Q color5 imaging system

5 μM sections of the proximal aorta were fixed in cold acetone and incubated at room temperature in 2% BSA/PBS. Slides were treated with avidin block (Vector, Olean, NY), biotin block (Vector), and peroxidase-activity block (9:1 ratio of methanol:30% H₂O₂). Macrophages were stained using a 1:25 dilution of rat-anti mouse macrophage/monocyte, clone MOMA-2 (MilliporeSigma) in 2% BSA/PBS for 1 hour at RT. Next, slides were stained with a 1:200 dilution of biotin goat-anti rat (BD Biosciences) in 2% BSA/PBS for 30 minutes at 37°C.
Strepavadin-HRP (Biogenex, Fremont, CA) was applied for 20 minutes followed by AEC substrate (Abcam) for 2 minutes. Hematoxylin counterstain was applied for 2 minutes and slides were imaged using a Q-Color5™ imaging system (Olympus, Center Valley, PA). Quantification of macrophage/monocyte area was performed using ImageJ and averaged for four sections.
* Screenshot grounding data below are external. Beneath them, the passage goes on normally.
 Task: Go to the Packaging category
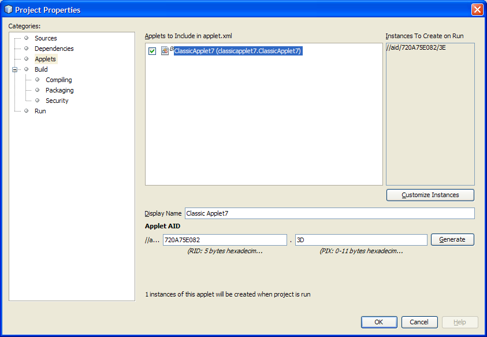pyautogui.click(x=60, y=90)
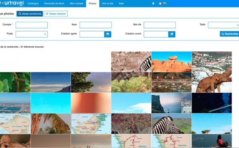Open the Catalogue menu
Viewport: 239px width, 148px height.
[33, 3]
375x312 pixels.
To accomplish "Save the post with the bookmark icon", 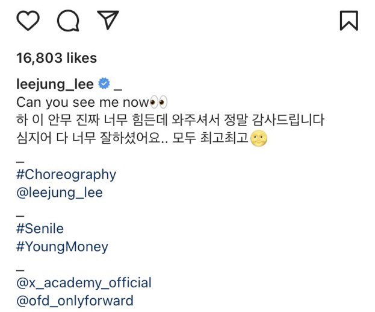I will click(x=349, y=21).
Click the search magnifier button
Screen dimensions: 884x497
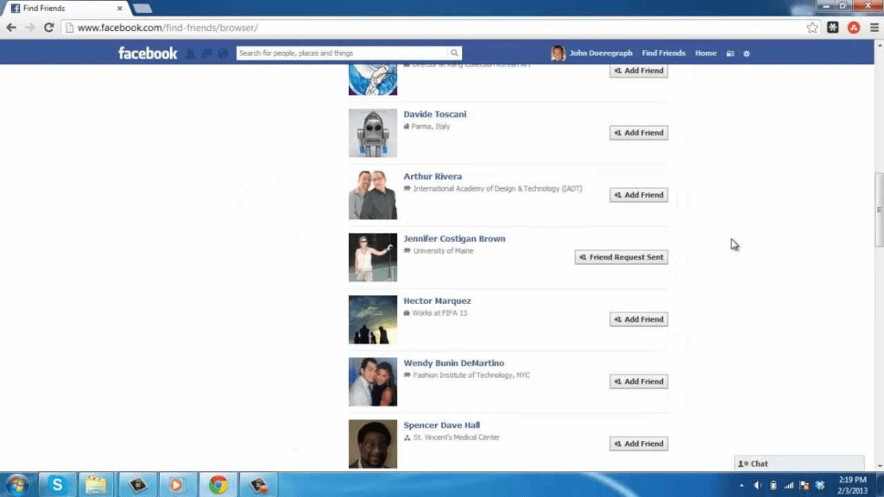[x=454, y=53]
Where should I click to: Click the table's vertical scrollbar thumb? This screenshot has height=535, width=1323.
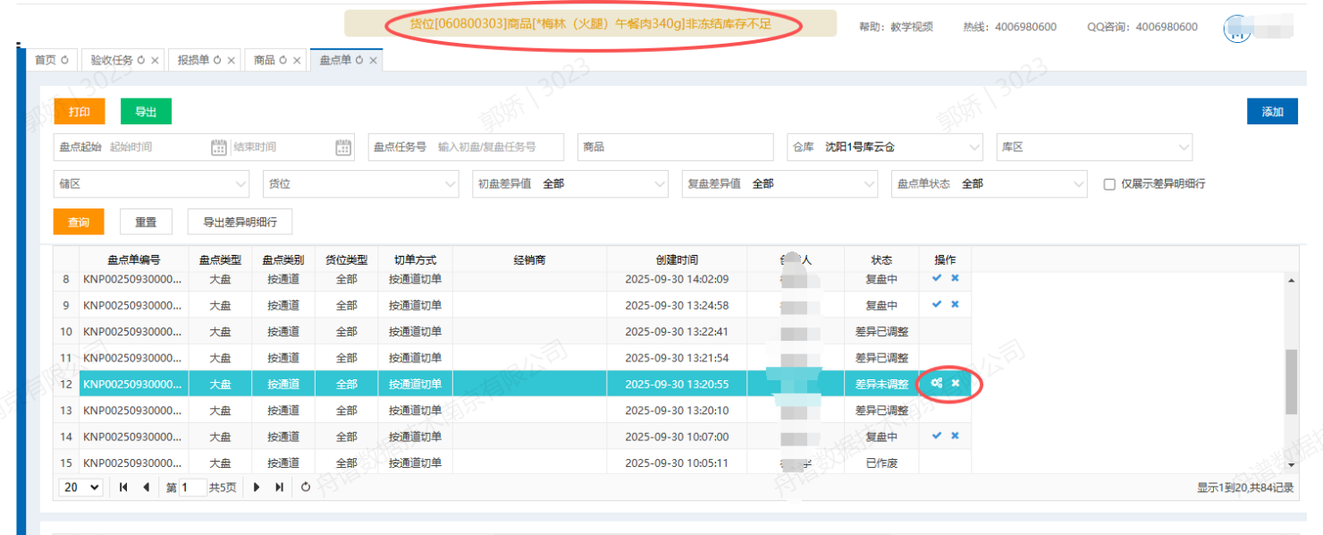pos(1291,382)
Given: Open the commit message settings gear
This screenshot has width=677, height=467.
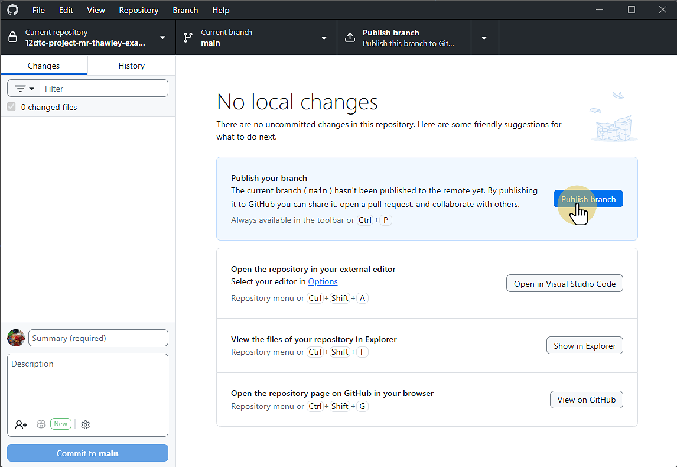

Explanted gingival tissues from A20^+/+ (n=6) and A20^+/− (n=6) mice (males, littermates) were fixed in 4% formaldehyde, sectioned and stained with hematoxylin and eosin (H&E) following standard protocol. Histology images were acquired using QColor 5 Imaging System from Olympus Microscopy with a 10X magnification objective lens. Quantification of numbers of nucleated cells (hematoxylin-positive) in the gingival was performed by a blinded examiner using CellSens software at 20X magnification. Counting was performed using the ‘Count and Measure’ tool and the ‘Manual Threshold’ option to choose an initial nucleated cell for reference. Once the original cell was selected, subsequent cells were automatically selected, until all nucleated cells were highlighted. Data were reported as area stained (μm²) in each field of view. Nine regions/fields of view were analyzed per ligated side, and six regions/fields of view were analyzed per control side, per mouse respectively.